Who’s your daddy?

When PETER MURPHY read a piece by respected journalist and novelist Nicolas
Rothwell
in The Weekend Australian late last year, he took umbrage with the oft-repeated claim that DH Lawrence was the “father” of Australian literature for his ability to capture the magic of the Australian bush. Murphy whipped off this reply, arguing that Irish poet, journalist, Fenian and novelist John Boyle O’Reilly was in fact the daddy of Aussie literature, and comes exactly 150 years after O’Reilly’s escape from Australia.

DEAR Nicolas,

Been meaning to respond to your essay re DH Lawrence, Weekend Australian, Review, Oct 27-28, 2018, where you mentioned Lawrence and his wife Frieda, in May 1922, disembarked at Fremantle, and that it was Lawrence–after a stay of barely three months–managed to capture in his writing the inner magic of the Australian bush.

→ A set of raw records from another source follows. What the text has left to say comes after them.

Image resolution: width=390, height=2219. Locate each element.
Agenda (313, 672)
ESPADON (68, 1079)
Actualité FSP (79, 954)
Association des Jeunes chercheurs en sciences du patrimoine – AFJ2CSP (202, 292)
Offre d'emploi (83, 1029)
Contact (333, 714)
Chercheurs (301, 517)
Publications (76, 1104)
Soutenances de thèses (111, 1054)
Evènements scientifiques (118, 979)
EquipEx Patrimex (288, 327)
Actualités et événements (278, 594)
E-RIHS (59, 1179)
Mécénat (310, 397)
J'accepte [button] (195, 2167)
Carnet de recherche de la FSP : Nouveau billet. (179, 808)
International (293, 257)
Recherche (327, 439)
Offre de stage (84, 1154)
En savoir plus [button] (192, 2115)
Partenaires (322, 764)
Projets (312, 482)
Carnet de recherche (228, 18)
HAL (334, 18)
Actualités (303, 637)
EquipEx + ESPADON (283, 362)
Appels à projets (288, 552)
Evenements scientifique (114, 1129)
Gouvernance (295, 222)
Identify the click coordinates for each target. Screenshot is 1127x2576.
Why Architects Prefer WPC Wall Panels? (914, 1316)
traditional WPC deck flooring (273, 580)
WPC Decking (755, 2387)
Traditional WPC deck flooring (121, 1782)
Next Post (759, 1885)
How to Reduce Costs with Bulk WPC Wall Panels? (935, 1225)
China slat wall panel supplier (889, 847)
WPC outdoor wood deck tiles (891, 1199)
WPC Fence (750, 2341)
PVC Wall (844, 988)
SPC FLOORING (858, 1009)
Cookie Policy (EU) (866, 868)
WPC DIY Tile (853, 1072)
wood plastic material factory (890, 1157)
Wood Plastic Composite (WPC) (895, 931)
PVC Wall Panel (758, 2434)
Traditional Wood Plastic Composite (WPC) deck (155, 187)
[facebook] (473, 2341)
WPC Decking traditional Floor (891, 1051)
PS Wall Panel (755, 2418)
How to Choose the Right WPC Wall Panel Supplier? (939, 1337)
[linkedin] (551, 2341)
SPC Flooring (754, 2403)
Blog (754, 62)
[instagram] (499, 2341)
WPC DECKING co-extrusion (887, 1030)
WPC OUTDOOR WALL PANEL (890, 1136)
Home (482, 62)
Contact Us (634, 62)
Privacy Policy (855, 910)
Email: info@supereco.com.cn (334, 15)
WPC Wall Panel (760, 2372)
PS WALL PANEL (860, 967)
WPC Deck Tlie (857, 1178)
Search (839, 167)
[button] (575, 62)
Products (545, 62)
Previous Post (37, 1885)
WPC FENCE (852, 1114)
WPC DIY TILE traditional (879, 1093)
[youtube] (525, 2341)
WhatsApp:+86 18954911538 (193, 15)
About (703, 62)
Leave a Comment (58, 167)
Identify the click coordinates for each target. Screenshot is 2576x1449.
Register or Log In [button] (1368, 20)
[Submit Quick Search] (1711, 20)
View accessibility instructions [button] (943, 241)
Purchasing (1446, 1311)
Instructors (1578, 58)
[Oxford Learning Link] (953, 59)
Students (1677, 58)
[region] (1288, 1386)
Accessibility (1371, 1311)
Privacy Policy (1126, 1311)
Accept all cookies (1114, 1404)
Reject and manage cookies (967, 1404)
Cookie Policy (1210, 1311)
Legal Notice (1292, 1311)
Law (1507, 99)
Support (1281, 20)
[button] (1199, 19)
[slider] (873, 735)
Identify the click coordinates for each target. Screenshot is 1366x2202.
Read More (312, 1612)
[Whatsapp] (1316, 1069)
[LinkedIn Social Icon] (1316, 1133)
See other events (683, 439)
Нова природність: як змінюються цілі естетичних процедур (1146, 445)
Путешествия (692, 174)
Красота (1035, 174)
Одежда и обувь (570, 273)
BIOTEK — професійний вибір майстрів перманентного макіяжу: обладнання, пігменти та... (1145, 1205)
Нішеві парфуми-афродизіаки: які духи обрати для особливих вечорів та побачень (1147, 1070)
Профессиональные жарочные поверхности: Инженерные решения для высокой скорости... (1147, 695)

Also in your essay, you claimed it was Lawrence who’d set the stage for those who came after him, to go further, look further, see further, bring back more in your words, more, always more.

For instance in his novel Kangaroo published in 1923, Lawrence wrote:

By the stream the mimosa was all gold, great gold bushes full of spring fire rising over your head, and the scent of the Australian spring, and the most ethereal of all golden bloom, the plumy, many balled wattle, and the utter loneliness, the manlessness, the untouched blue sky overhead, the gaunt, lightless gum-trees rearing a little way off, and sound of strange birds, vivid ones of strange, brilliant birds that flit round. Save for that, and for some weird frog-like sound indescribable, the age-unbroken silence of the Australian bush.

With those poetic words, you claimed it was Lawrence the first modern writer of world stature to lay eyes on Australia and spend himself upon its mysteries, and that legions of authors have placed the Australian bush at the centre of their stories since Lawrence‘s day.

Well Nicolas, you’ve obviously never heard of author, poet, orator, conservationist, humanitarian, Fenian and felon John Boyle O’Reilly, for it was he who–through European eyes–captured first the inner magic of the Australian bush 50 years before Lawrence would set foot on our great continent.

For instance, O’Reilly’s prologue to his poem Western Australia written in 1868, I believe usurps well your claim it was Lawrence the father of modern Australian writers:

How can I show you all the silent birds,
with strange metallic glintings on the wing?
Or how tell half their sadness in cold words,- The poor dumb lutes, the birds that never sing?

Of wondrous parrot-greens and iris hue
Of sensuous flowers and of gleaming snake,- Ah! What I see I long that so might you,
But of these things what pictures can I make.

Sometime, maybe, a man will wander there,- A mind God-gifted, and not dull or weak;
And he will come and paint that land so fair.
And show the beauties of which I speak.

And should you doubt my claim, may I suggest you familiarise yourself with O’Reilly’s novel Moondyne published in 1878, a mere 44 years before Lawrence would set foot on Australian soil; especially opening verse in chapter two:

It was a scorching day in midsummer–a few days before Christmas. Had there been any moisture in the bush, it would have steamed in the heavy heat.

During the midday not a bird stirred among the mahogany and gum trees.

On the flat tops of the low banksia the round heads of the white cockatoos could be seen in thousands–motionless as the trees themselves. Not a parrot had the vim to scream.

The chirping insects were silent. Not a snake had courage to rustle his hard skin against the hot and dead bush-grass. The bright-eyed iguanas were in their holes.

The mahogany sawyers had left their logs and were sleeping in the cool sand of their pits. Even the travelling ants had halted on their wonderful roads, and sought the shade of a bramble. All free things were at rest; but the penetrating click of the axe–heard far through the bush, and now and again a harsh word of command, told that it was land of bondmen.

From daylight to dark, through the hot noon as steadily as in the cool evening, the convicts were at work on the roads–the weary work that has no wages, no promotion, no incitement, no variation for good or bad, except stripes for the laggard.

And while you remind us Lawrence spent barely three months in Australia, please also be remindful, O’Reilly, although having spent just over 12 months on this vast continent, did so in shackles, and in spite of such hardship, still managed to capture a sense of place which to this day eludes many modern writers. March 3 celebrates the 150th anniversary of O’Reilly’s dramatic escape from Australia to America, where his poetry is ranked next to Longfellow, Whittier and Holmes.